» Assignment: Your output should consist of the lines from the first line of the records below through the one with "You are a computer-use", exactly, minus the pictures.

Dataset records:
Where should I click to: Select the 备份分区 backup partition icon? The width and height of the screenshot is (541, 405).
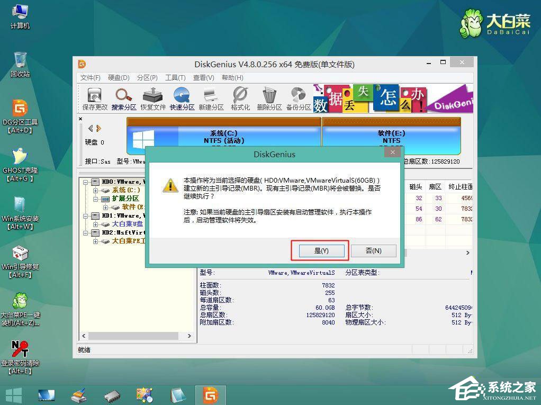point(298,98)

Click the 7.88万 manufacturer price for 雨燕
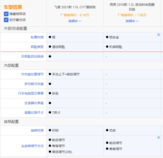click(142, 15)
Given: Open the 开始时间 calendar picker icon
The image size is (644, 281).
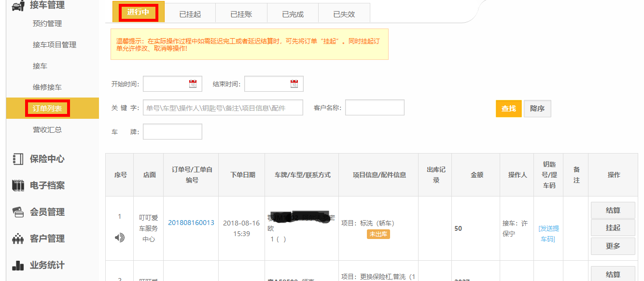Looking at the screenshot, I should [x=193, y=84].
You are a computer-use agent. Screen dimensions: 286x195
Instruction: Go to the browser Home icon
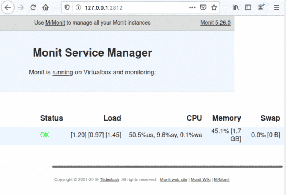pyautogui.click(x=45, y=7)
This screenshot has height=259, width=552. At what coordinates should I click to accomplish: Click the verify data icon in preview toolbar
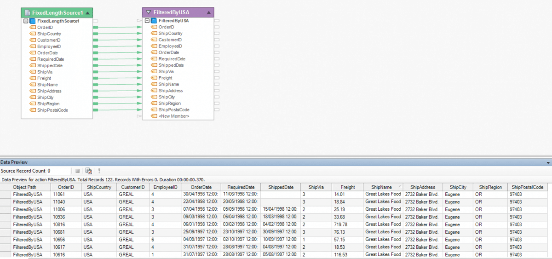(88, 171)
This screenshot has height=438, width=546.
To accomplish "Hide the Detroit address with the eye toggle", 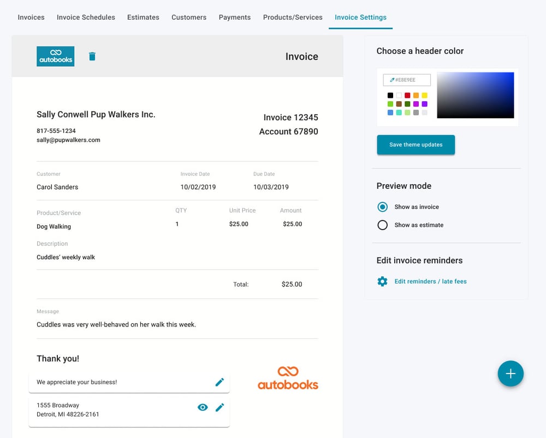I will tap(203, 407).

» Exercise result:
Where should I click to: Select the 备份分区 backup partition icon? The width and height of the screenshot is (541, 405).
point(298,98)

Click the 7.88万 manufacturer price for 雨燕
click(142, 15)
Given: Open the 开始时间 calendar picker icon
The image size is (644, 281).
Looking at the screenshot, I should [x=193, y=84].
You are a computer-use agent. Screen dimensions: 286x195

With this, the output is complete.